Action item: Of the entries below, restate word for word only the section that runs from the line with "Выбрать все (137, 1246)" to the line with "Get a Quote (918, 489)", counting both ends.

Saved data entries:

######

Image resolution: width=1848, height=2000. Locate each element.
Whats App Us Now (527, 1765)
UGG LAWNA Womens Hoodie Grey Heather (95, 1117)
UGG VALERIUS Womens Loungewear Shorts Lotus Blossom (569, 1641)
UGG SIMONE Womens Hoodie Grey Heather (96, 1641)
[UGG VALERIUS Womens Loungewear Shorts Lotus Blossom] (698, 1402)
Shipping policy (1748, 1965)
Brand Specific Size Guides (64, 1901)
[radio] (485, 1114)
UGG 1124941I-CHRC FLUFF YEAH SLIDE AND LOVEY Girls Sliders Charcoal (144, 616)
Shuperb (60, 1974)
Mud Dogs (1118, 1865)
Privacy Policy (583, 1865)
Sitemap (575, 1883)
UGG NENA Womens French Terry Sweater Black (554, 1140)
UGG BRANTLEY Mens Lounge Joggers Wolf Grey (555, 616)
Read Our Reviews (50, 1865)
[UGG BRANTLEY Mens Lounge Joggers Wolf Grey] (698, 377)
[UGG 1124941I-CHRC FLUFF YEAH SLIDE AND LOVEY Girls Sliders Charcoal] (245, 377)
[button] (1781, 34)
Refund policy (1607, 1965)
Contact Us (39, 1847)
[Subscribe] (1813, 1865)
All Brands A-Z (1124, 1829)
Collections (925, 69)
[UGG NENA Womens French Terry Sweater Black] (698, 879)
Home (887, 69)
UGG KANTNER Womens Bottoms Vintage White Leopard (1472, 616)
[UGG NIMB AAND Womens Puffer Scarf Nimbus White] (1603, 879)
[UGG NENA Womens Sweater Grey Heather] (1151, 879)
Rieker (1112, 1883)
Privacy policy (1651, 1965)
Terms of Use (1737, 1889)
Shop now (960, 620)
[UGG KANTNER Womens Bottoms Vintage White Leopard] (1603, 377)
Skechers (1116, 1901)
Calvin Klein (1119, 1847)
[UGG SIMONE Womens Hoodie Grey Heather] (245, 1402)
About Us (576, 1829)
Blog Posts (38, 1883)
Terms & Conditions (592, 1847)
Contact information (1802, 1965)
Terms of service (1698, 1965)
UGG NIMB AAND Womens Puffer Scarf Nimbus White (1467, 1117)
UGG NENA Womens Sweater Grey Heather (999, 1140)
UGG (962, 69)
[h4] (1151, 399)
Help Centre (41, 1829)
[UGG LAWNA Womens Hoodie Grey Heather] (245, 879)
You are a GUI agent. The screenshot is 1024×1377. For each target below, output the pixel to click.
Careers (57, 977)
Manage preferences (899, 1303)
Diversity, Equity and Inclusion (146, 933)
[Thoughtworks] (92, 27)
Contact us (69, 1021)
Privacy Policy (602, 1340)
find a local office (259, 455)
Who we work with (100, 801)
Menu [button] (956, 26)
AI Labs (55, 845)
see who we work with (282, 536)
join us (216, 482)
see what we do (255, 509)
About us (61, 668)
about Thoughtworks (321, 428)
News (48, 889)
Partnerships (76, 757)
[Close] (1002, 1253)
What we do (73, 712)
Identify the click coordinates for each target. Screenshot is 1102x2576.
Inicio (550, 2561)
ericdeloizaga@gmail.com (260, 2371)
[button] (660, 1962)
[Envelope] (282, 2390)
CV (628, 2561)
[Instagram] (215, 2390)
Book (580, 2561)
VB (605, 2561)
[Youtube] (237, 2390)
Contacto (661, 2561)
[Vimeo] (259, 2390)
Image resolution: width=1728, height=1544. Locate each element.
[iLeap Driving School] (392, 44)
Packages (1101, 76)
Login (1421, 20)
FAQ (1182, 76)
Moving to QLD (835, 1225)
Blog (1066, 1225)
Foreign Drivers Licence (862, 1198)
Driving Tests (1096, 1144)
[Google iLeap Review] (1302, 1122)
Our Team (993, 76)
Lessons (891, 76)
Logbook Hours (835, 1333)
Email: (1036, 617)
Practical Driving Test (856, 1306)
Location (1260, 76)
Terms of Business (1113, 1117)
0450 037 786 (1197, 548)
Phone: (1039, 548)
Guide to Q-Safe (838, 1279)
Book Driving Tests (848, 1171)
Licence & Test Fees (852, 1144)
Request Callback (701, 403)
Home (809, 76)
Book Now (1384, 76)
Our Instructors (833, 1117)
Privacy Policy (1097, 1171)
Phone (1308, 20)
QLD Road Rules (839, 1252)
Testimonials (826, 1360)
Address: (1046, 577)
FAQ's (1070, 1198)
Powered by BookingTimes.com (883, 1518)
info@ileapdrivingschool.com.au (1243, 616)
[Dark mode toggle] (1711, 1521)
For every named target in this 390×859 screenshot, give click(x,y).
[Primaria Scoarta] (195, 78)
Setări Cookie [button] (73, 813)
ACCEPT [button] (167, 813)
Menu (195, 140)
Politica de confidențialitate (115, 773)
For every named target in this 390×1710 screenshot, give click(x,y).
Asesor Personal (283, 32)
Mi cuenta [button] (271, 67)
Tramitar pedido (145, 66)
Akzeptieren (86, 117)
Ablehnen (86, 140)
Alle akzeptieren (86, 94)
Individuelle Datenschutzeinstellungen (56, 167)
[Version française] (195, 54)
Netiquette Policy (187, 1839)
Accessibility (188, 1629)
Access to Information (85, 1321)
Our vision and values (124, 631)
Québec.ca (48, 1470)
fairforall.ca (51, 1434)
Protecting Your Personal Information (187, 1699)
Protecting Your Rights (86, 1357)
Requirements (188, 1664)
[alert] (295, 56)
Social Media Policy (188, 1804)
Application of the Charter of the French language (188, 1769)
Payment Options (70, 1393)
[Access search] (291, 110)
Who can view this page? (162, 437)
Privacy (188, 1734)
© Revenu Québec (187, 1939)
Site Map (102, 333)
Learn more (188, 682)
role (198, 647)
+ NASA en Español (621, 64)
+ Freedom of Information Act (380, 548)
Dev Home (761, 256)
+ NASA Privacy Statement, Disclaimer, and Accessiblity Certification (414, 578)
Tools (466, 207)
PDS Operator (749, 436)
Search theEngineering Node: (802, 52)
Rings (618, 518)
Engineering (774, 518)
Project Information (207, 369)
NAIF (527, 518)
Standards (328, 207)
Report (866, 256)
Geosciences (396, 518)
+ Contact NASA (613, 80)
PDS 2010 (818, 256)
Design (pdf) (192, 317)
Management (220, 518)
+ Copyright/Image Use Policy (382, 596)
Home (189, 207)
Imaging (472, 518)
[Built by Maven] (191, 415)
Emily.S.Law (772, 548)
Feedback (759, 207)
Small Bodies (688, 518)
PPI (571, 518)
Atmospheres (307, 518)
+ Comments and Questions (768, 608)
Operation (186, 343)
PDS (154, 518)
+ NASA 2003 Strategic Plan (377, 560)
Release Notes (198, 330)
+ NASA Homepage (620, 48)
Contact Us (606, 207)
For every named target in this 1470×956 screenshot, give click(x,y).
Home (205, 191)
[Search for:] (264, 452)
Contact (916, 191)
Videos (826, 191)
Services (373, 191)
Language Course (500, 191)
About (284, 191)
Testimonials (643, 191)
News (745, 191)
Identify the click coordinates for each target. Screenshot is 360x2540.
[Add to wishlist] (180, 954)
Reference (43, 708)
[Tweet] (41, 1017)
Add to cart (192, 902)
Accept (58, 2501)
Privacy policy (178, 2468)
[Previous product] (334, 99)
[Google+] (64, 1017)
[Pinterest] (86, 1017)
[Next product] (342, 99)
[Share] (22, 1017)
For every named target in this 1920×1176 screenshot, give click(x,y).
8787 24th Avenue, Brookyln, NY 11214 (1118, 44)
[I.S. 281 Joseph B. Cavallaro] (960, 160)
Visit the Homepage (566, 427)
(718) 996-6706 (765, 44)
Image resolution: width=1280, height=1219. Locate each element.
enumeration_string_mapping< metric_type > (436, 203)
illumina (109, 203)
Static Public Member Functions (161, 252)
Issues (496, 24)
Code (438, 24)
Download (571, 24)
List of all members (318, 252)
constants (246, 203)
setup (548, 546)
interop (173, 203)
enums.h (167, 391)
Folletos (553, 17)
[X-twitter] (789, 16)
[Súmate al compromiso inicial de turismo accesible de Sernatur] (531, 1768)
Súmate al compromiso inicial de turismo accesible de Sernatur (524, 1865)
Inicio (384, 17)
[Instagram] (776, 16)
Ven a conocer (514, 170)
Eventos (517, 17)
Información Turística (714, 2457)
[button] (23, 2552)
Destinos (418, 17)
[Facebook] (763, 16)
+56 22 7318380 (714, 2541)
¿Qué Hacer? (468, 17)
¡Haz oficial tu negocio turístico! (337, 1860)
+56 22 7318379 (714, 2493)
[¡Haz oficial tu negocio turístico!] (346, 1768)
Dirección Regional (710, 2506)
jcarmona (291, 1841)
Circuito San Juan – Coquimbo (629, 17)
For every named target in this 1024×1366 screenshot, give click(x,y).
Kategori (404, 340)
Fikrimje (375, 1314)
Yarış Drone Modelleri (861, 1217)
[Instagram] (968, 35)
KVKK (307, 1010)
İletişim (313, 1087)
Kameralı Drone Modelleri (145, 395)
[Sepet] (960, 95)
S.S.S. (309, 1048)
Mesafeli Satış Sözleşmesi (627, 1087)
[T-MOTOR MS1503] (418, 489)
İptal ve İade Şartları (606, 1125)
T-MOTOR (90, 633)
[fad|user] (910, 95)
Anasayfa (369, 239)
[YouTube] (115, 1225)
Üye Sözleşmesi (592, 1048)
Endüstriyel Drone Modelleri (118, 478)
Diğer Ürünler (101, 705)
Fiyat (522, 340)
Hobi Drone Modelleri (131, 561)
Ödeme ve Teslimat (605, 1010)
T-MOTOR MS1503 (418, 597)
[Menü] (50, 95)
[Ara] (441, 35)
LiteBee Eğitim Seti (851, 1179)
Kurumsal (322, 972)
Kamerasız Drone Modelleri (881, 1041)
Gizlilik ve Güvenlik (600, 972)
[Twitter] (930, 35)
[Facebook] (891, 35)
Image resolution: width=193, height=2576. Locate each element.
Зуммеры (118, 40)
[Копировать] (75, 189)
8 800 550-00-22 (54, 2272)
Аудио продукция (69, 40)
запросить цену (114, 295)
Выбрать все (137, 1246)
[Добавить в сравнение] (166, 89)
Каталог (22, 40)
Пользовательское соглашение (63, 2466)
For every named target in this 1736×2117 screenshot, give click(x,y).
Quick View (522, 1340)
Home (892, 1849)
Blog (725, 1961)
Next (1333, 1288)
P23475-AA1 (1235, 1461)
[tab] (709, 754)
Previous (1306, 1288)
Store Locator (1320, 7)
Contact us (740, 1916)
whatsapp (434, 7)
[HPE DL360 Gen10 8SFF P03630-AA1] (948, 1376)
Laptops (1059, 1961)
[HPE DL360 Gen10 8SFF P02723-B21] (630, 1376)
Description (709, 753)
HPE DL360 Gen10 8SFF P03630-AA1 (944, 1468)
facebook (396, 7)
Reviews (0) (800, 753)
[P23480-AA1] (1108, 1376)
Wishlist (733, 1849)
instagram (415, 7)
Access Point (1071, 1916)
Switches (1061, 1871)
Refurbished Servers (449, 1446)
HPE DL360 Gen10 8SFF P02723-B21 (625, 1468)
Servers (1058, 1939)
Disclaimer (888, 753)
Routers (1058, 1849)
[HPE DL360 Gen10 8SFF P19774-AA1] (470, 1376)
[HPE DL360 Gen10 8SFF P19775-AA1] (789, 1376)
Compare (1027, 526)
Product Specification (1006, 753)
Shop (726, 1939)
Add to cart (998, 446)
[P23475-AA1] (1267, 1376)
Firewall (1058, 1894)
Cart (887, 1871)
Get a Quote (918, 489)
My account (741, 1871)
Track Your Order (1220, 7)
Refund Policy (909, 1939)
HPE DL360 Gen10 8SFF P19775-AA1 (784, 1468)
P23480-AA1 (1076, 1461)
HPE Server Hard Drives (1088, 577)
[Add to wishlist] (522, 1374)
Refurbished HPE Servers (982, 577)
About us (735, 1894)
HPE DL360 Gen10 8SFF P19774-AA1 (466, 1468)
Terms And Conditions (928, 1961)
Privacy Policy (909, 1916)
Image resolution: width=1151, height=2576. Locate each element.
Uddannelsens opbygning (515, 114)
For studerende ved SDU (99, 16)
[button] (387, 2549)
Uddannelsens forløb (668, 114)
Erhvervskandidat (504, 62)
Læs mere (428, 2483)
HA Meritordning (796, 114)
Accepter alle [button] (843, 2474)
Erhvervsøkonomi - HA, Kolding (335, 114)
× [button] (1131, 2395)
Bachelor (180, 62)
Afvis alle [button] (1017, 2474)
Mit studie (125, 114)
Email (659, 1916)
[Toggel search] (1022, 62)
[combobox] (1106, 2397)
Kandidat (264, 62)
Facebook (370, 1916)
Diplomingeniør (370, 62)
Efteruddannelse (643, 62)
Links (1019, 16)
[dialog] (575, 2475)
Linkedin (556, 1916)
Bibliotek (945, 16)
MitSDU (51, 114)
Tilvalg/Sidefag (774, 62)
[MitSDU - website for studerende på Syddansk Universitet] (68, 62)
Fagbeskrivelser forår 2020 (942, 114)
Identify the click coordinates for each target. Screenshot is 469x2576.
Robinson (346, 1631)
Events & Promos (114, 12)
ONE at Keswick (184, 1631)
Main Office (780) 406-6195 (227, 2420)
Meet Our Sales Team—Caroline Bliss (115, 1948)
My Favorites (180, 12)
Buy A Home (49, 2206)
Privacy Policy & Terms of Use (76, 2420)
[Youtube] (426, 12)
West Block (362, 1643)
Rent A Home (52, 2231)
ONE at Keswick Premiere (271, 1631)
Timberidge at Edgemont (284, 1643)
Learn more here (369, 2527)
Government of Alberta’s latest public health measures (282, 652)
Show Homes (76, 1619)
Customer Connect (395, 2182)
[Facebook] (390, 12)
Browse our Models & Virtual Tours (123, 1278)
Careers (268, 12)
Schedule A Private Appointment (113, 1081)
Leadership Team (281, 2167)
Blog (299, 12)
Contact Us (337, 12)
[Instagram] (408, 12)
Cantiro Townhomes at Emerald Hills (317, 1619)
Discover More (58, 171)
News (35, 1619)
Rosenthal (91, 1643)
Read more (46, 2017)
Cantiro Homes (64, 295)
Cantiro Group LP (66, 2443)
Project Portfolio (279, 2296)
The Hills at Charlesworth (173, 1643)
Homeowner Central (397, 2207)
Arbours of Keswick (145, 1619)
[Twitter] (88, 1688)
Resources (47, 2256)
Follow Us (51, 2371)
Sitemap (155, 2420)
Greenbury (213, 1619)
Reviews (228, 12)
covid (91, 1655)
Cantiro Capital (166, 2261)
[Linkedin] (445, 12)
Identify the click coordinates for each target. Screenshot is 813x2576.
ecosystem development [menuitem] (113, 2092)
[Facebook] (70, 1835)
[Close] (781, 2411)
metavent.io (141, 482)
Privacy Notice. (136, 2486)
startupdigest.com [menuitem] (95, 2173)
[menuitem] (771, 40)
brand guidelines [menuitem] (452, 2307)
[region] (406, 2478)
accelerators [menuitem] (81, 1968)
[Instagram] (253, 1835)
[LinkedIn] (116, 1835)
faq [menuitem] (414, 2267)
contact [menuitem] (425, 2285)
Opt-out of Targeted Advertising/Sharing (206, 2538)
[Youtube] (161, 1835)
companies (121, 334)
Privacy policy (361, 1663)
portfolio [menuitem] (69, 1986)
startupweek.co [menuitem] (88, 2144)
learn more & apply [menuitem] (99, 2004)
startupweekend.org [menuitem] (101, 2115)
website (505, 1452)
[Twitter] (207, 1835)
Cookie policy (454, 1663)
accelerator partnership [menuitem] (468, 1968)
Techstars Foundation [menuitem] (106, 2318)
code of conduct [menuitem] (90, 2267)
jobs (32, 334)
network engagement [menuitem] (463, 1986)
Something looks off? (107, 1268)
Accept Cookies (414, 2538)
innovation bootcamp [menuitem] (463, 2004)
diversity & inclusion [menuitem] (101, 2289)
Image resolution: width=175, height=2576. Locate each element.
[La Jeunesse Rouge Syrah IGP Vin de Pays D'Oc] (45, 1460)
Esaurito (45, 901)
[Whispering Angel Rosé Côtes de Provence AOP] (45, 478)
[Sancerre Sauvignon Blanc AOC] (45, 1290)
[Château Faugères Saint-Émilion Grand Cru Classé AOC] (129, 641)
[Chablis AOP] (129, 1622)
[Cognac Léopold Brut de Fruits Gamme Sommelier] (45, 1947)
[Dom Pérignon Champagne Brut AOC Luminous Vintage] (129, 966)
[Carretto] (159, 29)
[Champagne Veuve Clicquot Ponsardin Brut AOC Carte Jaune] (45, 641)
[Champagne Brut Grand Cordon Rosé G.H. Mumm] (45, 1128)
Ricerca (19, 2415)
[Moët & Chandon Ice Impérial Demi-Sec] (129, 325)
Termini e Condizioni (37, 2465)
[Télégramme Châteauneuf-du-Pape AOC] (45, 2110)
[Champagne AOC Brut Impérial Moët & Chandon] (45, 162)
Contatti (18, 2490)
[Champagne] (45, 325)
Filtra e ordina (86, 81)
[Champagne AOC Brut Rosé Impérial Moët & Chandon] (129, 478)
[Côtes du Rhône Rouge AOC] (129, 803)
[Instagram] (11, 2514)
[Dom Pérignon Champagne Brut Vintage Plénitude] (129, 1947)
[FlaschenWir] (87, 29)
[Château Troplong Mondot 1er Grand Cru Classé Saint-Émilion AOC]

######

Exercise result:
Выбрать все (137, 1246)
[Добавить в сравнение] (166, 89)
Каталог (22, 40)
Пользовательское соглашение (63, 2466)
For every named target in this 1736×2117 screenshot, give click(x,y).
Quick View (522, 1340)
Home (892, 1849)
Blog (725, 1961)
Next (1333, 1288)
P23475-AA1 (1235, 1461)
[tab] (709, 754)
Previous (1306, 1288)
Store Locator (1320, 7)
Contact us (740, 1916)
whatsapp (434, 7)
[HPE DL360 Gen10 8SFF P03630-AA1] (948, 1376)
Laptops (1059, 1961)
[HPE DL360 Gen10 8SFF P02723-B21] (630, 1376)
Description (709, 753)
HPE DL360 Gen10 8SFF P03630-AA1 (944, 1468)
facebook (396, 7)
Reviews (0) (800, 753)
[P23480-AA1] (1108, 1376)
Wishlist (733, 1849)
instagram (415, 7)
Access Point (1071, 1916)
Switches (1061, 1871)
Refurbished Servers (449, 1446)
HPE DL360 Gen10 8SFF P02723-B21 (625, 1468)
Servers (1058, 1939)
Disclaimer (888, 753)
Routers (1058, 1849)
[HPE DL360 Gen10 8SFF P19774-AA1] (470, 1376)
[HPE DL360 Gen10 8SFF P19775-AA1] (789, 1376)
Compare (1027, 526)
Product Specification (1006, 753)
Shop (726, 1939)
Add to cart (998, 446)
[P23475-AA1] (1267, 1376)
Firewall (1058, 1894)
Cart (887, 1871)
Get a Quote (918, 489)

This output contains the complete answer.